**ASSIGNMENT:**
Search the entries below. Return every line that has "agent" in it.

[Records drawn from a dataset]
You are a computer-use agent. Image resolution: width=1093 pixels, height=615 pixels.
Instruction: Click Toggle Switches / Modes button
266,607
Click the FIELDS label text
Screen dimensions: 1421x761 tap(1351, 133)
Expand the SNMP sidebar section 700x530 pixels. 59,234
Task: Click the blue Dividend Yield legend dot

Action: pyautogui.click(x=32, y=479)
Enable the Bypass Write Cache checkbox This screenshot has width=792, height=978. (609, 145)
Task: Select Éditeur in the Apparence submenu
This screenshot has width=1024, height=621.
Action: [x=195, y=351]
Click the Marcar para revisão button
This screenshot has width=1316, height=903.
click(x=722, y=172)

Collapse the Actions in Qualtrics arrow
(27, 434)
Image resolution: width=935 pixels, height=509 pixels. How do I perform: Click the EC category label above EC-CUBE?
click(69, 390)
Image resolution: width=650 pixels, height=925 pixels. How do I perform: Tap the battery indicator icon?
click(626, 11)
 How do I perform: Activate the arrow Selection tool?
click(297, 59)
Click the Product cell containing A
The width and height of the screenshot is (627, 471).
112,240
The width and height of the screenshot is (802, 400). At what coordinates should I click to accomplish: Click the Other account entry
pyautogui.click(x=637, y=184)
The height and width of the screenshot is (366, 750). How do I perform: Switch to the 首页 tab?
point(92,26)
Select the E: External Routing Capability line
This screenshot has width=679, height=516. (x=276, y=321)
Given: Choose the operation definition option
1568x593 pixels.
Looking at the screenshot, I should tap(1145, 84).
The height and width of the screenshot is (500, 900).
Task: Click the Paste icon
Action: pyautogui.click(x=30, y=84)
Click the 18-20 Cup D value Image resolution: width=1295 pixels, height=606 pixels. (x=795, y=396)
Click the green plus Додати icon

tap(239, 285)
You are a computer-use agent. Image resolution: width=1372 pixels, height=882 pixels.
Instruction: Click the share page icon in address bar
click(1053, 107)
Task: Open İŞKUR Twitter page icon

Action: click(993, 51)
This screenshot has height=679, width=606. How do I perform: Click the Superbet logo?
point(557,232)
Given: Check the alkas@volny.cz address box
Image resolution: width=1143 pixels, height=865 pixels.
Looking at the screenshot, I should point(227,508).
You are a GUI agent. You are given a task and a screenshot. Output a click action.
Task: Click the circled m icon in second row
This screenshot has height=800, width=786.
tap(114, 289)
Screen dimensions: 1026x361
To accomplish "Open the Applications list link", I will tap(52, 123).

**EXERCISE RESULT:**
You are a computer-use agent. Image resolution: width=1093 pixels, height=615 pixels.
You are a computer-use agent. Image resolution: width=1372 pixels, height=882 pixels.
You are a GUI agent. You are given a task and a screenshot. Output a click action.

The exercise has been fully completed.